Но Зевс и на этот раз не оставил землю безлюдной, повелев богам соединяться со смертными женщинами. Так от смертных женщин стали рождаться герои — с виду люди, но с божественной кровью в жилах. Полубоги. Могучие, смелые, благородные, справедливые. Но и они прожили на земле недолго: одни погибли под Троей, куда их водил Агамемнон, другие сложили головы у семивратных Фив, третьи были погублены коварством своих соперников — так Клитемнестра убила славного Агамемнона...
Остались на земле только мелкие и ничтожные люди — несчастное пятое поколение, о котором Гесиод так сказал:
Если бы мог я не жить с поколением пятого века! Раньше его умереть я хотел бы иль позже родиться. Землю теперь населяют железные люди. Не будет Им передышки ни ночью, ни днём от труда и от горя. И от несчастий. Заботы тяжёлые боги дадут им... Правду заменит кулак. Городам суждено разграбленье... И не разбудит ни в ком уважения ни клятвохранитель, Ни справедливый, ни добрый. Скорей наглецу и злодею Станет почёт воздаваться. Где сила, там будет и право. Стыд пропадёт. Человеку хорошему люди худые Лживыми станут вредить показаньями, ложно кляняся... К вечным богам вознесутся тогда, отлетевши от смертных, Совесть и стыд. Лишь одни жесточайшие, тяжкие беды Людям останутся в жизни. От зла избавленья не будет.— Старик Гесиод всё это выдумал, — говорил Периклу Анаксагор, — и про богов, и про людей. Старикам всегда кажется, что прежде было лучше, и не зря кажется, прежде они были молоды, полны сил, всё им было внове, путь радостного познания жизни только начинался... Люди стареют и умирают, а человечество — нет. Путь в будущее у него бесконечен. С каждым шагом, с каждым новым поколением оно обретает новые знания и, стало быть, становится лучше, совершеннее, добрее, совестливее, справедливее. Не было золотого века — мы к нему идём. И, может быть, он уже наступил. Афины, кажется, тому доказательство.
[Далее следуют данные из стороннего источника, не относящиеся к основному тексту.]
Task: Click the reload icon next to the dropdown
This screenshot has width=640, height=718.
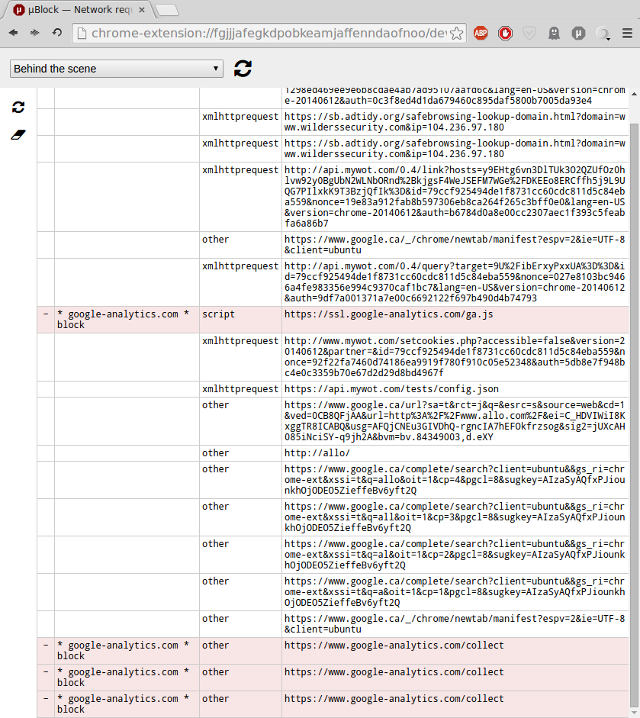Action: point(243,69)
— Мы купили мир и процветание, — ответил Анаксагору Перикл. — Мы пришли к нынешнему положению не в результате совершенства, а приобрели его за деньги.
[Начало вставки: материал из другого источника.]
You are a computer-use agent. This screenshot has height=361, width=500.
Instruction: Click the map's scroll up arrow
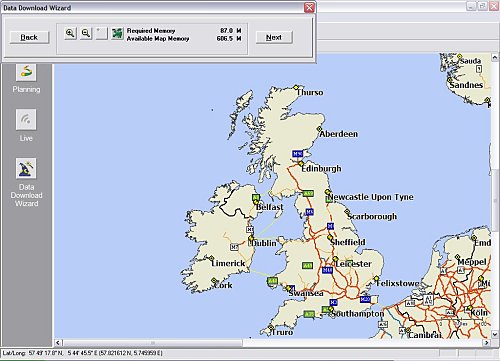(495, 57)
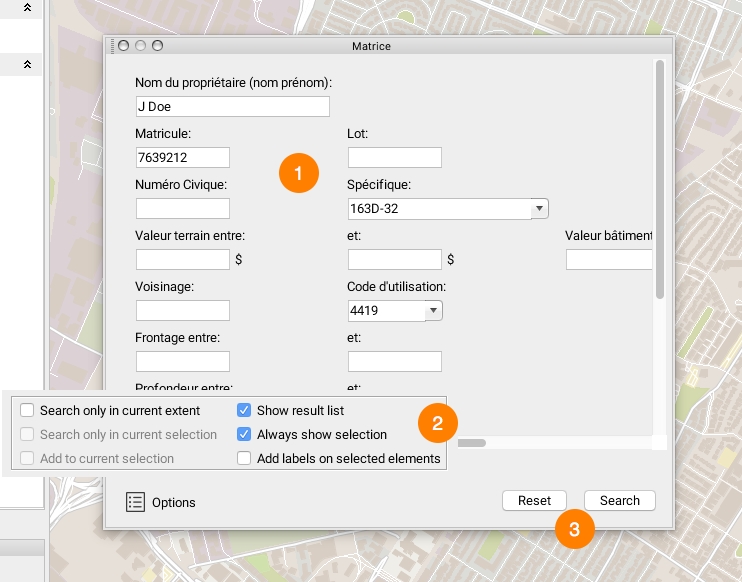Focus the Lot input field
Image resolution: width=742 pixels, height=582 pixels.
(394, 158)
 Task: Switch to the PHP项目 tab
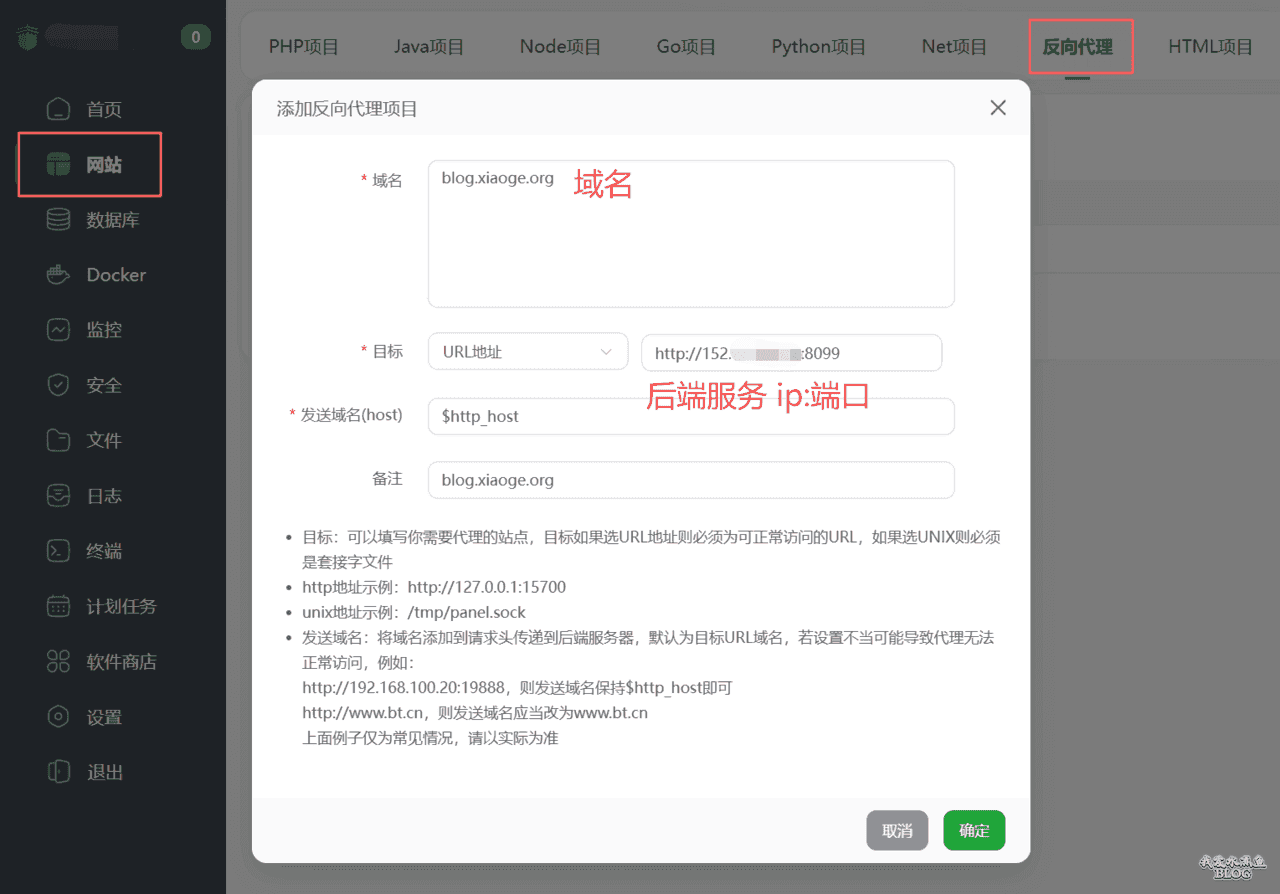pyautogui.click(x=304, y=47)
— Тогда тем более боги здесь ни при чём, — сказал огорчённый словами Перикла Анаксагор: он не любил, когда Перикл столь упрощённо, без похвалы оценивал людей и события, хотя и знал, что в Перикле это напускное.
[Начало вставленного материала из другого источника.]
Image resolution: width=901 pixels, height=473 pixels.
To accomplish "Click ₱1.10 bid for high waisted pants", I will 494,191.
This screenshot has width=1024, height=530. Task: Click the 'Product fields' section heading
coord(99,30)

— Золотым век делает только золото, — усмехнулся Перикл, видя, что его учитель злится. — Боги здесь, разумеется, ни при чём. Они и вообще-то не имеют к нам никакого отношения — ведь это твои слова. Они, кажется, и вовсе не существуют. Всё — материя, а над нею — Разум, возникший, как возникает огонь, от удара камня о камень. Пламень всё сжигает, переплавляет, освещает, согревает, твёрдое делает жидким, жидкое газообразным. Достаточно, кажется, одного пламени, чтобы мир стал разнообразен. Верховный разум — не пламя ли, Анаксагор? Вот и сияющее солнце, бог мира и всего живого — только раскалённая каменная глыба — твои слова.